▶ **YOUR TASK**
Below this line is a set of entries; quote exactly the lines from the line that contains "[Pinterest] (818, 1281)" to the line that contains "Arts & Entertainment (41, 2158)", both lines included.

INPUT DATA START

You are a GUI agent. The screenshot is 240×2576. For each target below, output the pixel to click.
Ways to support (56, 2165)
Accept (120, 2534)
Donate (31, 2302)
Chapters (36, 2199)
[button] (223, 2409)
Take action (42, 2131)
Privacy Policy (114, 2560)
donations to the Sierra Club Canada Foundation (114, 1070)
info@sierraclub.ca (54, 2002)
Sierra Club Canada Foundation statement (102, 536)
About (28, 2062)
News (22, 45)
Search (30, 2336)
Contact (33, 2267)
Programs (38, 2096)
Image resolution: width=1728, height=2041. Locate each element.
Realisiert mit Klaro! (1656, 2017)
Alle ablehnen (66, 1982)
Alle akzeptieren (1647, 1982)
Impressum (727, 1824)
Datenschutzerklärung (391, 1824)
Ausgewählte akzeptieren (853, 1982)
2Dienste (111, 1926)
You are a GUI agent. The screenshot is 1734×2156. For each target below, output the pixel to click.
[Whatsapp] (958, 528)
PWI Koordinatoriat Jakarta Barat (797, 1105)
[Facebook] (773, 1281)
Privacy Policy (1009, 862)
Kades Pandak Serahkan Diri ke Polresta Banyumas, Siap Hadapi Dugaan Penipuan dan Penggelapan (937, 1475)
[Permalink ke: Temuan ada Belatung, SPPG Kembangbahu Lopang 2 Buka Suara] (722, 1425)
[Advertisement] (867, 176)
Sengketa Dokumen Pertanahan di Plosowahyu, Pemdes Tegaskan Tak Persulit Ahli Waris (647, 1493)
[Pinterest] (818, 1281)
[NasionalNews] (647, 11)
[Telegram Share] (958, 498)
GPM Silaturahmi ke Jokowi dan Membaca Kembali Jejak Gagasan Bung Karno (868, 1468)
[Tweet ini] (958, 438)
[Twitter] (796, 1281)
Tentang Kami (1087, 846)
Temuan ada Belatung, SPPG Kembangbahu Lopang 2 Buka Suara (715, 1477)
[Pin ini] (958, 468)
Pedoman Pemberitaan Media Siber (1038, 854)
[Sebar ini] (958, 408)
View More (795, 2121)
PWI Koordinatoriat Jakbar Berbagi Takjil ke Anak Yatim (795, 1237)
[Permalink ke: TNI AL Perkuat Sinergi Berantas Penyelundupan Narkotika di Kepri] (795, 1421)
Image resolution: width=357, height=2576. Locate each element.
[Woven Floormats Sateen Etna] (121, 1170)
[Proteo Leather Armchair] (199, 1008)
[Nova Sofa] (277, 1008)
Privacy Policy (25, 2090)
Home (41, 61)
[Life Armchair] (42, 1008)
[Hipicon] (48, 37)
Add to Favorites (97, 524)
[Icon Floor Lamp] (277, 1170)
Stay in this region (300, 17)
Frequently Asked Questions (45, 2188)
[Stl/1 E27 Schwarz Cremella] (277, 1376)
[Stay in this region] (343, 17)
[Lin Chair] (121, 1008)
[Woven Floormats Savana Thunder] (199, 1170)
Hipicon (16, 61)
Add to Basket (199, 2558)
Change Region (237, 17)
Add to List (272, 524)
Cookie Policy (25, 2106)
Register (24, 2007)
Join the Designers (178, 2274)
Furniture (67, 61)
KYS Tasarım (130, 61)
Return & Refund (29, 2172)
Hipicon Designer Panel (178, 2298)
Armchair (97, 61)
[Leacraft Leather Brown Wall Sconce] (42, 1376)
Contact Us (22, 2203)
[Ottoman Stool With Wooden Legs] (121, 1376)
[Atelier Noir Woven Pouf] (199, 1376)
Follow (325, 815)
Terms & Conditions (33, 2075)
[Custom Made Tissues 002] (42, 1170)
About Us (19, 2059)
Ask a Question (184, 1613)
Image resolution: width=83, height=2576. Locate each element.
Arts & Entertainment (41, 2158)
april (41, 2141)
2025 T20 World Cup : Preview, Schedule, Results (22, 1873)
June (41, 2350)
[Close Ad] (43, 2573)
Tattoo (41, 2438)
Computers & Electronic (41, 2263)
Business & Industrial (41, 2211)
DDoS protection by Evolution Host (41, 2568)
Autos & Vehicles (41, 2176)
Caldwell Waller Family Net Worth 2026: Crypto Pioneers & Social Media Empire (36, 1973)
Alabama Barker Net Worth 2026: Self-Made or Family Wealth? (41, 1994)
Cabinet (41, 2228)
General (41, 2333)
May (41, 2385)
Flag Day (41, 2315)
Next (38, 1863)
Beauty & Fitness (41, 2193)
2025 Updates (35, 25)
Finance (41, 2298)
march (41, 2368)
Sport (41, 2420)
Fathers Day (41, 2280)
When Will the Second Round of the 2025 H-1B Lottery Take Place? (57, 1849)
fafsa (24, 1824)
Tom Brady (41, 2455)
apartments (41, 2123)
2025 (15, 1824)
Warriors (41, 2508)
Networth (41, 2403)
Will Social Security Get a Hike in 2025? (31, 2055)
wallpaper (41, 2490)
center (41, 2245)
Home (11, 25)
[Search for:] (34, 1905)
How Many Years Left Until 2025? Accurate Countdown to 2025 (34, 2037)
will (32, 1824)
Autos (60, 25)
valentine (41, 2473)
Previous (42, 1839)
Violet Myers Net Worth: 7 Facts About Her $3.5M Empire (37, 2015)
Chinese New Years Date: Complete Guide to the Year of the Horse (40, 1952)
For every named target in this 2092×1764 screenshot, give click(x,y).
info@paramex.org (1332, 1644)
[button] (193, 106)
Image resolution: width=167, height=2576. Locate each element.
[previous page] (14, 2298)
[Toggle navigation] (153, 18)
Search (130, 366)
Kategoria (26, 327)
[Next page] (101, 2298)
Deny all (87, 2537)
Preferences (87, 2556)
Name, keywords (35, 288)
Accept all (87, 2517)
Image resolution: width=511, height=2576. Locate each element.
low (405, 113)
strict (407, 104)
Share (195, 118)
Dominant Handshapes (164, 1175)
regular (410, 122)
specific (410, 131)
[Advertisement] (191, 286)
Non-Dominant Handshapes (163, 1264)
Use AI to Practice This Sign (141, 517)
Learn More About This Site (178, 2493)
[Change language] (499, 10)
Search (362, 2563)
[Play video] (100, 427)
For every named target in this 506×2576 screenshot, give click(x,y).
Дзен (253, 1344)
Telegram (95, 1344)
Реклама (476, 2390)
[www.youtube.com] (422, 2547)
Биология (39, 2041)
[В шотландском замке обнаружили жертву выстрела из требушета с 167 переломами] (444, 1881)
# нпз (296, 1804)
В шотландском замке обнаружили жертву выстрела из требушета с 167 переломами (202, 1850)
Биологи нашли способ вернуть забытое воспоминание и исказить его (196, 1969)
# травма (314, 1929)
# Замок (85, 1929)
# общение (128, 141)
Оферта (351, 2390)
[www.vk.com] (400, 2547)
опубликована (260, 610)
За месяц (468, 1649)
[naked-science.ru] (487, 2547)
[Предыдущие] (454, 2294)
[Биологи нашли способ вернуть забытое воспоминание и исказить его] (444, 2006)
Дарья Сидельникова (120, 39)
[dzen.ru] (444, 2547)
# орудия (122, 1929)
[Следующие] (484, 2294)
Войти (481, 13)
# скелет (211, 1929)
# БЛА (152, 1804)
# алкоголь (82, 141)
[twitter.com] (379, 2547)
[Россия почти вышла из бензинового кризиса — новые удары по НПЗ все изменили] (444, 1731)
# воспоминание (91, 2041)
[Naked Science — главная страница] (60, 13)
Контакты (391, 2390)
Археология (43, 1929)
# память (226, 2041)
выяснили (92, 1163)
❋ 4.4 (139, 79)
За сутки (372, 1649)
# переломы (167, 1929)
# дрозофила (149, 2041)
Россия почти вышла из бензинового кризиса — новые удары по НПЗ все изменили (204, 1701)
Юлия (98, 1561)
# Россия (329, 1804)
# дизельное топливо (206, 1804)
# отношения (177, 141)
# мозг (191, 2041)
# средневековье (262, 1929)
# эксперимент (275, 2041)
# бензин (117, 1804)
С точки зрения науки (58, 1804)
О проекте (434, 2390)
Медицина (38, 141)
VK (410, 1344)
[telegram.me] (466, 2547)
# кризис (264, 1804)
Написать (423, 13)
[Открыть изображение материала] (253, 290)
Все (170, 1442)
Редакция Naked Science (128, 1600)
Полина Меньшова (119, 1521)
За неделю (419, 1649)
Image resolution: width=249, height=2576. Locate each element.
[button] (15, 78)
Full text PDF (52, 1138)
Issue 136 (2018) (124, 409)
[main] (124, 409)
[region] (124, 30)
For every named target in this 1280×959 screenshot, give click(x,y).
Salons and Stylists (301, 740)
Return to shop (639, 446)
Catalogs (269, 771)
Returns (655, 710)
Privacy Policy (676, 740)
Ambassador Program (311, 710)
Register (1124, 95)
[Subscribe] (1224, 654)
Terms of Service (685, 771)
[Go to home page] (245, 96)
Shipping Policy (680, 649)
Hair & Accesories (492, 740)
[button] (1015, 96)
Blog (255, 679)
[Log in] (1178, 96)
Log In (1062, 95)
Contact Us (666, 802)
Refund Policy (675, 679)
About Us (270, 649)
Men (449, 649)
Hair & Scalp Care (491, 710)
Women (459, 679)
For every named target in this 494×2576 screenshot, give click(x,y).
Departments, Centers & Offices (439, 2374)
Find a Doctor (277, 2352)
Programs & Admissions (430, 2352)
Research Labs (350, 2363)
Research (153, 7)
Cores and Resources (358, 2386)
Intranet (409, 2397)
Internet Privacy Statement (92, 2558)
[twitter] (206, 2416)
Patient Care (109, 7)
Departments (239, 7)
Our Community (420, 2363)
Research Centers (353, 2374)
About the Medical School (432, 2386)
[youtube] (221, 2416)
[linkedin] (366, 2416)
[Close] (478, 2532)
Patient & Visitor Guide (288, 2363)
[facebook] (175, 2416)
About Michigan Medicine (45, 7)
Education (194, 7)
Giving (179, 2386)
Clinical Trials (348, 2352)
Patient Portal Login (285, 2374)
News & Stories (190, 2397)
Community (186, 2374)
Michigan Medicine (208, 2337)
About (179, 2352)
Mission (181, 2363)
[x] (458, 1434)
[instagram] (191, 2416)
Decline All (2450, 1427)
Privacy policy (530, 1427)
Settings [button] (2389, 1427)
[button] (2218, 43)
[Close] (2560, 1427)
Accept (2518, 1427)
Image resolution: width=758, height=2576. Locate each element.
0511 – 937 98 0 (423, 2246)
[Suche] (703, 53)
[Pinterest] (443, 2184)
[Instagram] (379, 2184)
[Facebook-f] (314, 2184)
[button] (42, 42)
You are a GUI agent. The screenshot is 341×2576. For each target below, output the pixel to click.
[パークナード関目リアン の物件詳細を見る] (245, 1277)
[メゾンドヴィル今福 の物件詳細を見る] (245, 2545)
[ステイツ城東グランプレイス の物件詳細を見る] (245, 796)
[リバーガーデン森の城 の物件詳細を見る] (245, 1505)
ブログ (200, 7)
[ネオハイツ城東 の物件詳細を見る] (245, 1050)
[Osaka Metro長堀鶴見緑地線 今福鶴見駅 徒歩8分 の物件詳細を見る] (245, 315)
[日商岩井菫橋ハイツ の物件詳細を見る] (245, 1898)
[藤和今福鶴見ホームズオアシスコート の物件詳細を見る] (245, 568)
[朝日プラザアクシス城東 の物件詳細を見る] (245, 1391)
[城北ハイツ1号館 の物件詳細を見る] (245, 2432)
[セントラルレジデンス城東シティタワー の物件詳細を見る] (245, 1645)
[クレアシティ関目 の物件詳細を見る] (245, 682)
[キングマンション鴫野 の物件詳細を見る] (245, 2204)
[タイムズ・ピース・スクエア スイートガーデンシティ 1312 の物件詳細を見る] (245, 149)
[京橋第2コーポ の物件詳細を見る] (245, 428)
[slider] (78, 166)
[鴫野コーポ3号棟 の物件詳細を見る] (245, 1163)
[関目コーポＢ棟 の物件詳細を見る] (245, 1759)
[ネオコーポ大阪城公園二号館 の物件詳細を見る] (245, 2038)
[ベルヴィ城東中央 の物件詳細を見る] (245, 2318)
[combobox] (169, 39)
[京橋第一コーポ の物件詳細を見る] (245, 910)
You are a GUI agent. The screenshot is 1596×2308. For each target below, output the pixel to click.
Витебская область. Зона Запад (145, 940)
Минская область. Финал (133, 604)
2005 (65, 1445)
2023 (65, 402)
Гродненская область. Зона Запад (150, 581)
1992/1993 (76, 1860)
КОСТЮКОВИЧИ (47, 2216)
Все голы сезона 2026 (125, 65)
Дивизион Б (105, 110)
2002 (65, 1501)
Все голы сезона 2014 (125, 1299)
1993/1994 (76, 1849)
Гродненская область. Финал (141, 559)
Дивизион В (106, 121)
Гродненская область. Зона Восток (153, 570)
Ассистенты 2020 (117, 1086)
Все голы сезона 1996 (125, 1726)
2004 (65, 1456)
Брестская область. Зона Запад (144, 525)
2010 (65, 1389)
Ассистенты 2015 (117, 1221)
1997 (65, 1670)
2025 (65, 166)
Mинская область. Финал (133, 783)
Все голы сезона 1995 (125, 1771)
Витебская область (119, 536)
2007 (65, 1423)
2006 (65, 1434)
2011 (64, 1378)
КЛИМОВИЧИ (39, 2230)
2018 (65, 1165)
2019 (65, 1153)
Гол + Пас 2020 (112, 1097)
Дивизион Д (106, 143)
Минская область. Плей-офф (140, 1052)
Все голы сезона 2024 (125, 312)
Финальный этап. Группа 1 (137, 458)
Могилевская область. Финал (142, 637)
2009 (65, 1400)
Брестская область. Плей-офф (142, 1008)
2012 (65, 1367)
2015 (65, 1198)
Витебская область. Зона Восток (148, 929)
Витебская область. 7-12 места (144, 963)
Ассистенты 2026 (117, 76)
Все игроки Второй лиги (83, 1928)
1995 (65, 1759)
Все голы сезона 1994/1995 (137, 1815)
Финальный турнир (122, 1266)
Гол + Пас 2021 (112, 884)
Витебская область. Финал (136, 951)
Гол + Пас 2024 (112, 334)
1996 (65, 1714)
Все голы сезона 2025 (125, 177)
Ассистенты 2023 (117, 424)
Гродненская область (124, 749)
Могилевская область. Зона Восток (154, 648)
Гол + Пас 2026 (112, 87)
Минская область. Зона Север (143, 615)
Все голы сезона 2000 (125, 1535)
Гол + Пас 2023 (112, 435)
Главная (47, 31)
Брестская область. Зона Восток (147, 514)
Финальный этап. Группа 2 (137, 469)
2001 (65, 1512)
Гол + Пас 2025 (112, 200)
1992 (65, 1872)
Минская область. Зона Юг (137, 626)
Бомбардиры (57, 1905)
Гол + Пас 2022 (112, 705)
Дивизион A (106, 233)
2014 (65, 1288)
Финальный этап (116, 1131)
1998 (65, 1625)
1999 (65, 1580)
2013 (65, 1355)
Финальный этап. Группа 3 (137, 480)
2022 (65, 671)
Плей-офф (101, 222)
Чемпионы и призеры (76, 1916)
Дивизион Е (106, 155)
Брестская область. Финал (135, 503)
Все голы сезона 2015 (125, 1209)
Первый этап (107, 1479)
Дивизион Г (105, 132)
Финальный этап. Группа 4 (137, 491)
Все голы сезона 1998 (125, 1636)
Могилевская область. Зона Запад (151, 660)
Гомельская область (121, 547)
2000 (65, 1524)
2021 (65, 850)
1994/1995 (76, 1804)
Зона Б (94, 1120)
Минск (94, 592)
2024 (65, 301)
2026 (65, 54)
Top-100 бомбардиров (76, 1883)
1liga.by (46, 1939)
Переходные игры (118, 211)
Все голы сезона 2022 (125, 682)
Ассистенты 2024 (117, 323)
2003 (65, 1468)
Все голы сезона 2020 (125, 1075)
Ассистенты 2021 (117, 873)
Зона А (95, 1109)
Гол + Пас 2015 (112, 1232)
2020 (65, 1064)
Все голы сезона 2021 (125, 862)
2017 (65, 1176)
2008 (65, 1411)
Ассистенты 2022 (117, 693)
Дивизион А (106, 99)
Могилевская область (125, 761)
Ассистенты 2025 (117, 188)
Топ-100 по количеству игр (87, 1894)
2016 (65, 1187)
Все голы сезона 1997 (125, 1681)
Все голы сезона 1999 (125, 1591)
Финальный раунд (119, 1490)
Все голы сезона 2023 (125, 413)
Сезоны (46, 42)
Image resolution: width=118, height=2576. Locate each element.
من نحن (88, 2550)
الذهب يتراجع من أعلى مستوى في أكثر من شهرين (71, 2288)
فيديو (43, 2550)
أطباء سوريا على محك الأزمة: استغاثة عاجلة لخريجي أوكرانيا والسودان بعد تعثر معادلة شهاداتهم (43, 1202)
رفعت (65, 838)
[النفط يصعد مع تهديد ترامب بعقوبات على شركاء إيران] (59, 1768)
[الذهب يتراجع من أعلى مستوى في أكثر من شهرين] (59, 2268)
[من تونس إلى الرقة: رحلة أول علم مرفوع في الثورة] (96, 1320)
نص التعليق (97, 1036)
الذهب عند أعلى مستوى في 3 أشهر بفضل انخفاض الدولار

INPUT DATA END

▶ **TASK ANSWER**
[Pinterest] (818, 1281)
[NasionalNews] (647, 11)
[Telegram Share] (958, 498)
GPM Silaturahmi ke Jokowi dan Membaca Kembali Jejak Gagasan Bung Karno (868, 1468)
[Tweet ini] (958, 438)
[Twitter] (796, 1281)
Tentang Kami (1087, 846)
Temuan ada Belatung, SPPG Kembangbahu Lopang 2 Buka Suara (715, 1477)
[Pin ini] (958, 468)
Pedoman Pemberitaan Media Siber (1038, 854)
[Sebar ini] (958, 408)
View More (795, 2121)
PWI Koordinatoriat Jakbar Berbagi Takjil ke Anak Yatim (795, 1237)
[Permalink ke: TNI AL Perkuat Sinergi Berantas Penyelundupan Narkotika di Kepri] (795, 1421)
Image resolution: width=357, height=2576. Locate each element.
[Woven Floormats Sateen Etna] (121, 1170)
[Proteo Leather Armchair] (199, 1008)
[Nova Sofa] (277, 1008)
Privacy Policy (25, 2090)
Home (41, 61)
[Life Armchair] (42, 1008)
[Hipicon] (48, 37)
Add to Favorites (97, 524)
[Icon Floor Lamp] (277, 1170)
Stay in this region (300, 17)
Frequently Asked Questions (45, 2188)
[Stl/1 E27 Schwarz Cremella] (277, 1376)
[Stay in this region] (343, 17)
[Lin Chair] (121, 1008)
[Woven Floormats Savana Thunder] (199, 1170)
Hipicon (16, 61)
Add to Basket (199, 2558)
Change Region (237, 17)
Add to List (272, 524)
Cookie Policy (25, 2106)
Register (24, 2007)
Join the Designers (178, 2274)
Furniture (67, 61)
KYS Tasarım (130, 61)
Return & Refund (29, 2172)
Hipicon Designer Panel (178, 2298)
Armchair (97, 61)
[Leacraft Leather Brown Wall Sconce] (42, 1376)
Contact Us (22, 2203)
[Ottoman Stool With Wooden Legs] (121, 1376)
[Atelier Noir Woven Pouf] (199, 1376)
Follow (325, 815)
Terms & Conditions (33, 2075)
[Custom Made Tissues 002] (42, 1170)
About Us (19, 2059)
Ask a Question (184, 1613)
Image resolution: width=83, height=2576. Locate each element.
Arts & Entertainment (41, 2158)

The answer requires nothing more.